_What you have to do:_
Copy the lines of the entries from the line with "Screen dimensions: 1088x621" up to and including the line with "Action: (x=361, y=5)", leaving out the pictures.

-- START Data shown --

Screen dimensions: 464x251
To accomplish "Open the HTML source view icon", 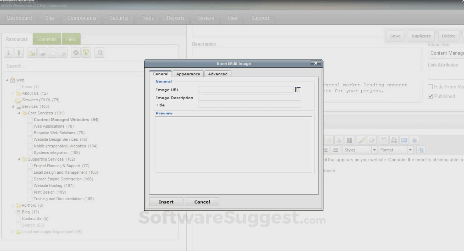I will 404,140.
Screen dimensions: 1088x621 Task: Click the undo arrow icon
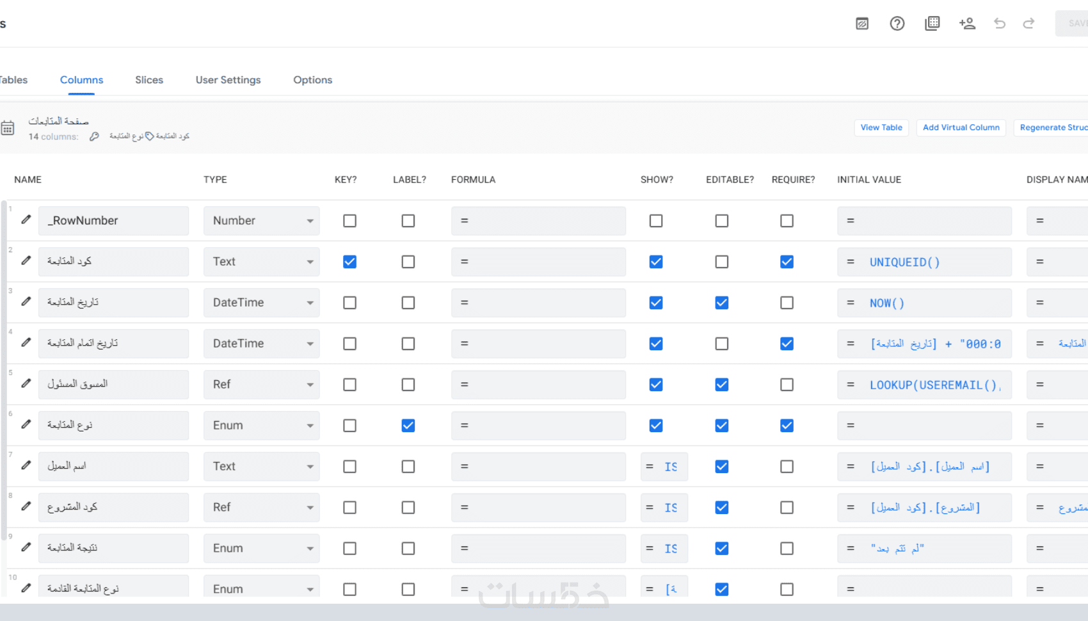pyautogui.click(x=999, y=24)
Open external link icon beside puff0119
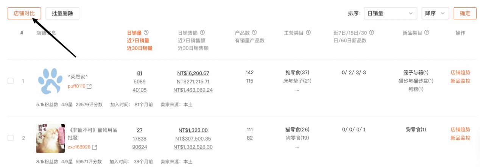This screenshot has width=480, height=167. pos(89,86)
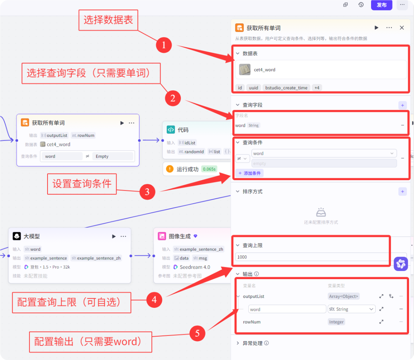
Task: Open version history via clock icon
Action: (x=361, y=5)
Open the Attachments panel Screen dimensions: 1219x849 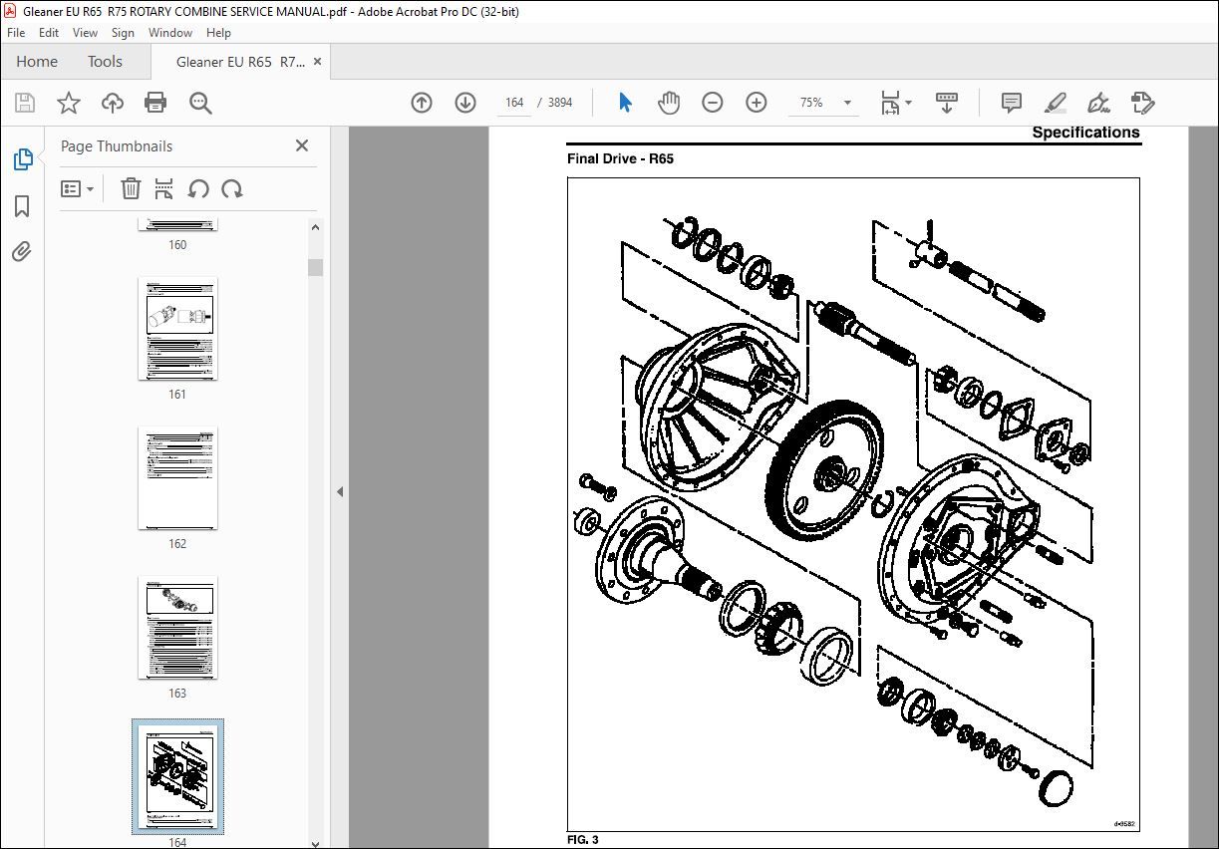[x=22, y=252]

-- END Data shown --

_Complete answer:_
Screen dimensions: 1088x621 Task: Click the undo arrow icon
pyautogui.click(x=999, y=24)
Open external link icon beside puff0119
This screenshot has width=480, height=167. pos(89,86)
Task: Open version history via clock icon
Action: (x=361, y=5)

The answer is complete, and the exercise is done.